I found out about Bintray after I had already used the Sonatype’s way to release artifacts so I haven’t tested this myself. Bintray’s process is more or less similar than Sonatype’s but if I hadn’t read the blog post about how to do it I wouldn’t have know where to start. In short the process is the following.
- Register to Bintray and set up auto-signing: Generate yourself a keypair, if you don’t have one. Add it to your profile, and setup your default Maven repo (or a new one) for signing with your GPG key: Bintray can then sign your jars automatically.
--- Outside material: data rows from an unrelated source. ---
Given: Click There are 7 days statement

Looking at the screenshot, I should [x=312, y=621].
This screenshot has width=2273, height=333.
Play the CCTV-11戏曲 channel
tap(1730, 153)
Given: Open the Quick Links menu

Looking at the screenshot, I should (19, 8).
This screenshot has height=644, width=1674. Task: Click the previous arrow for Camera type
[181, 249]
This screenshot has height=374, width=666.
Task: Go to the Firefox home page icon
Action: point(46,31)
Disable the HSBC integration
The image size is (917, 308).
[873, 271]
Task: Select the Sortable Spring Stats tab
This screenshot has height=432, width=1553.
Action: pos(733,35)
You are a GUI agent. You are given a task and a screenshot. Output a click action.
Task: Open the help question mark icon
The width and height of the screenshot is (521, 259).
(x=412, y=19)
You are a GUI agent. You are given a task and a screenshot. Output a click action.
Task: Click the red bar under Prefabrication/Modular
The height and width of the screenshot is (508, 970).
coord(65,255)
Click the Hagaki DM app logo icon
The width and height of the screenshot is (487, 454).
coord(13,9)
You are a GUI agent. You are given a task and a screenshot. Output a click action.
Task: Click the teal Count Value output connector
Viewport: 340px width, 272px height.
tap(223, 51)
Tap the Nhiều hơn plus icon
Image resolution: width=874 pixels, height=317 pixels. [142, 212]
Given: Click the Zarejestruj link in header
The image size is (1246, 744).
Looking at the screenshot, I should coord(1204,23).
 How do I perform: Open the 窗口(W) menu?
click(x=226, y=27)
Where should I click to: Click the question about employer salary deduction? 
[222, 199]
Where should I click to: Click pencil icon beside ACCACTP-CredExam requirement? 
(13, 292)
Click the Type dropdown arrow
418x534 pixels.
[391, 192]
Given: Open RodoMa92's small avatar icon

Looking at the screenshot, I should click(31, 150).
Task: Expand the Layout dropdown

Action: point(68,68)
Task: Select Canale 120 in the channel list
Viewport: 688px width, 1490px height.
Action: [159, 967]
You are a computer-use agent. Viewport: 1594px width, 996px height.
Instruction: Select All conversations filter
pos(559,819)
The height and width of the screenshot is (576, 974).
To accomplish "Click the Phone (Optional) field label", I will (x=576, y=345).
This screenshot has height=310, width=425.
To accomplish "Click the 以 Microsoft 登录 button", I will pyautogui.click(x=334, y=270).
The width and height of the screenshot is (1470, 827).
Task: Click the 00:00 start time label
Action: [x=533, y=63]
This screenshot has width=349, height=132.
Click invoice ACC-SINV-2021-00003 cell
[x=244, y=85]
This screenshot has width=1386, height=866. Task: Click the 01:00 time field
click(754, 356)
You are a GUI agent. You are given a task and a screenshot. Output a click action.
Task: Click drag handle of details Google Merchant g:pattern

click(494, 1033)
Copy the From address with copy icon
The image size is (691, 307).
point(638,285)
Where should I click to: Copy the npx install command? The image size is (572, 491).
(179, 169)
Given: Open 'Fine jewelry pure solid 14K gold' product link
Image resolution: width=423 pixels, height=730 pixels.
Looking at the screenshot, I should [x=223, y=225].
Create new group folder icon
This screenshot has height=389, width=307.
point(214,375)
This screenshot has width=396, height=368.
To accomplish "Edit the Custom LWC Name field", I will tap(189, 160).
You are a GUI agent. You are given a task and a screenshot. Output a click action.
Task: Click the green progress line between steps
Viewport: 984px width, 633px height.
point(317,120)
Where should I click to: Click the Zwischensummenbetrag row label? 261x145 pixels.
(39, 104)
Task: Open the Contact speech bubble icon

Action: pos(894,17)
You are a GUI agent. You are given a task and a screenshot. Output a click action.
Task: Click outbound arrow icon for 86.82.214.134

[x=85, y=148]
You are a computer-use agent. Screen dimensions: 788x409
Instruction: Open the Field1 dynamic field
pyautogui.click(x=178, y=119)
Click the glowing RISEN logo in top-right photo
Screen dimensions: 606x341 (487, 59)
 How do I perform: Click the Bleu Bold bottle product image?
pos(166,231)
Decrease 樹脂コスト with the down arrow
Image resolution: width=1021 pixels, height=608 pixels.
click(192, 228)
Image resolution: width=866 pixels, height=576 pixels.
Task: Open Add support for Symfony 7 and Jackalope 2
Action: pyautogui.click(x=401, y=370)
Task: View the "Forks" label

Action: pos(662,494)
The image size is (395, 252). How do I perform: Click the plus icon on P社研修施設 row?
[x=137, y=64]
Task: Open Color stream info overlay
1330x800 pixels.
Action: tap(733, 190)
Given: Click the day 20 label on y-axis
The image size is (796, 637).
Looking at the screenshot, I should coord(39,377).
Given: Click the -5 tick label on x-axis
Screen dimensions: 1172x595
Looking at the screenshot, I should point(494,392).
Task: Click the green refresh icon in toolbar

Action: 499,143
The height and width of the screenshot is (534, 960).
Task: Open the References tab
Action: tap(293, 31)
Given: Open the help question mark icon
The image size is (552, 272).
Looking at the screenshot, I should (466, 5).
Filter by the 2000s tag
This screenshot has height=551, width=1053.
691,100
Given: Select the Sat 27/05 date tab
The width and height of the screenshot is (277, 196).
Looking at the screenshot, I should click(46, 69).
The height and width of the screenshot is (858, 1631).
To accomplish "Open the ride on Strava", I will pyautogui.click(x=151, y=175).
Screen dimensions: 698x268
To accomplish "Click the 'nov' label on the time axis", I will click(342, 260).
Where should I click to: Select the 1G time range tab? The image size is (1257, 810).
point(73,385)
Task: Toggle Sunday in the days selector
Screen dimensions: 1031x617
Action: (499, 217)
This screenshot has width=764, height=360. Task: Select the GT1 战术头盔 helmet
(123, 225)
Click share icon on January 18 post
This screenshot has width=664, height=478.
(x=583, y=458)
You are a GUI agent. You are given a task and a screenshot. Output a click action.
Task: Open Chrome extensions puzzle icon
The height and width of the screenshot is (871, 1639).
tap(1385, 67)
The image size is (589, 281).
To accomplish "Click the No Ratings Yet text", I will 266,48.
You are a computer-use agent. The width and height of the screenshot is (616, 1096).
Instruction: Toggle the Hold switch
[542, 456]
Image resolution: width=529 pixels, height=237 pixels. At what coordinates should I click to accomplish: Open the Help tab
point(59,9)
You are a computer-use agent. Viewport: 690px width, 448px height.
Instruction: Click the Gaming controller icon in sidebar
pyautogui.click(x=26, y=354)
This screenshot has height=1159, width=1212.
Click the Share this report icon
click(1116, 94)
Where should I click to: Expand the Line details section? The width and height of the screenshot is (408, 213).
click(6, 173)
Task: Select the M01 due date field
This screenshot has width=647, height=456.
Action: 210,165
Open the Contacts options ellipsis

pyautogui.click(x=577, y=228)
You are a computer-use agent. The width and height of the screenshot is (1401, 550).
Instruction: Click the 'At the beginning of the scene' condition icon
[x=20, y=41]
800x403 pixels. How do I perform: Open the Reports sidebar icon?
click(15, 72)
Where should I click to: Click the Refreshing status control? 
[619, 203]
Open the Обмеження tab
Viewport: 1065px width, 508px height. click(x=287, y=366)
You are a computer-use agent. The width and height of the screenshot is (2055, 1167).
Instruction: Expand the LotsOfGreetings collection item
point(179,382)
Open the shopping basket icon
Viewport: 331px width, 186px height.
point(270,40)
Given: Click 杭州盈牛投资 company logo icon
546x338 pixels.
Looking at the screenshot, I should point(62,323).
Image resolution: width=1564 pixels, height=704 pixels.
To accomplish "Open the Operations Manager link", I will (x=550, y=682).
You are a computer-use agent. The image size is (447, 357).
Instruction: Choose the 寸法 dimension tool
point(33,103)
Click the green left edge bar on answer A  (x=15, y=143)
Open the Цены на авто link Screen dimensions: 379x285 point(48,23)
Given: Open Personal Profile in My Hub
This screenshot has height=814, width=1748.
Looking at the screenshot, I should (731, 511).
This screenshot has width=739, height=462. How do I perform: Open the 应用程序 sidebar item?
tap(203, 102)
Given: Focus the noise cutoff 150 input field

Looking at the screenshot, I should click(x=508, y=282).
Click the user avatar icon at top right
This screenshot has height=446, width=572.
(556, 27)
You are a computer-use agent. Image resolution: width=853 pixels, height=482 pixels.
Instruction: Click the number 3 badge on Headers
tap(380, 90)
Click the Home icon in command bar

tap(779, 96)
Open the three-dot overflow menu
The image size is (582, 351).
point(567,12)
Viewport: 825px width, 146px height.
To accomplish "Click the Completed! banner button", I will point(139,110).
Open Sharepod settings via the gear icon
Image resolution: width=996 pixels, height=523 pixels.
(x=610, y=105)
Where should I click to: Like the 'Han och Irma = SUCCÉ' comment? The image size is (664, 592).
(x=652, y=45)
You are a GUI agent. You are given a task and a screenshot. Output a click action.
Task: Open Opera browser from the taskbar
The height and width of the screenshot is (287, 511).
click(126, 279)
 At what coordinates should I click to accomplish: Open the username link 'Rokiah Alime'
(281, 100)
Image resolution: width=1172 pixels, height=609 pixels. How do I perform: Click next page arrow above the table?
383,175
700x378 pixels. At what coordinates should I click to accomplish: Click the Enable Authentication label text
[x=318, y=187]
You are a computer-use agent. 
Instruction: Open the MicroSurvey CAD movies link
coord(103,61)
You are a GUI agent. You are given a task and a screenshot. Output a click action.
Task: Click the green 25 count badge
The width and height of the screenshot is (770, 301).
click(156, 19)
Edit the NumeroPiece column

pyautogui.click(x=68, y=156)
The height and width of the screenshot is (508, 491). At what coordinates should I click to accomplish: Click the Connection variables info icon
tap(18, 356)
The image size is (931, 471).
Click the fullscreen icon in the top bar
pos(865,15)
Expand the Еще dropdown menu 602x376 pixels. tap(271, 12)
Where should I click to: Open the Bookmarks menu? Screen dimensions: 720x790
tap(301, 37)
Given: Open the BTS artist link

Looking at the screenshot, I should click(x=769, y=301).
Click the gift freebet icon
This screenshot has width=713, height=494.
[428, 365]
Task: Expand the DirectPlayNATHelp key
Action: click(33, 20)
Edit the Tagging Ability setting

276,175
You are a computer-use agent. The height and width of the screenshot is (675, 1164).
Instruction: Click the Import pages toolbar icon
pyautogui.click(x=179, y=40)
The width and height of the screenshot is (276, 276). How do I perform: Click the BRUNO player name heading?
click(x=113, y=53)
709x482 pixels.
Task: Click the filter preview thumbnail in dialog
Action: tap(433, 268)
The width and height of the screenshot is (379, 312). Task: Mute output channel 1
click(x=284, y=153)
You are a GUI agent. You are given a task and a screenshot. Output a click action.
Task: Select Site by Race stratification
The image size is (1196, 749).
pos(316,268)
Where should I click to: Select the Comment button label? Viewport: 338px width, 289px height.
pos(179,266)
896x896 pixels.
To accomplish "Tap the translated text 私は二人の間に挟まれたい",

- Add your Sonatype account under “accounts”. If you don’t have one, follow this procedure
- Create and link your package: Import from a GitHub repo or create a new package for your Maven project.
- You can link your package to JCenter by clicking “Add to JCenter”.
- Set up Maven up to deploy to Bintray by copy-pasting the pom.xml snippets from “Set me up!” guide.
Then for each release:
- Deploy: Deploy files by running your build tool.
- Publish: Review the build artifacts and publish the version files if satisfied.
- Sync: On the version page go to the Maven Central tab, enter your Sonatype password and click “Sync” and you’re done!
- Your package is now in https://oss.sonatype.org/content/repositories/releases and will be synced to Maven Central (usually takes time). In case of a sync problem, Bintray will automatically take care of any needed cleanup.
Summary
For distributing your open source projects’ artifacts through Maven Central repository and OSSRH you have two options: 1. Release with Sonatype’s process or 2. Use Bintray’s process. Both options end up with the same results: your project’s artifacts are in Maven Central repository. In my opinion if you’re using Maven then it doesn’t really matter which option you choose.
Before Sonatype simplified their process for making releases to OSSRH the Bintray’s process was the only almost pain-free gateway to Maven Central. But with the new Sonatype way the two alternative ways are more or less the same and I could say that Sonatype’s new process feels a bit easier when using the Maven release plugin. In practice there’s not much differences, e.g. both supports SNAPSHOTs, Sonatype in OSSRH and Bintray in oss.jfrog.org. Bintray is more flexible especially if not using Maven so if you’re using other tools like Gradle then it’s the easier way to go.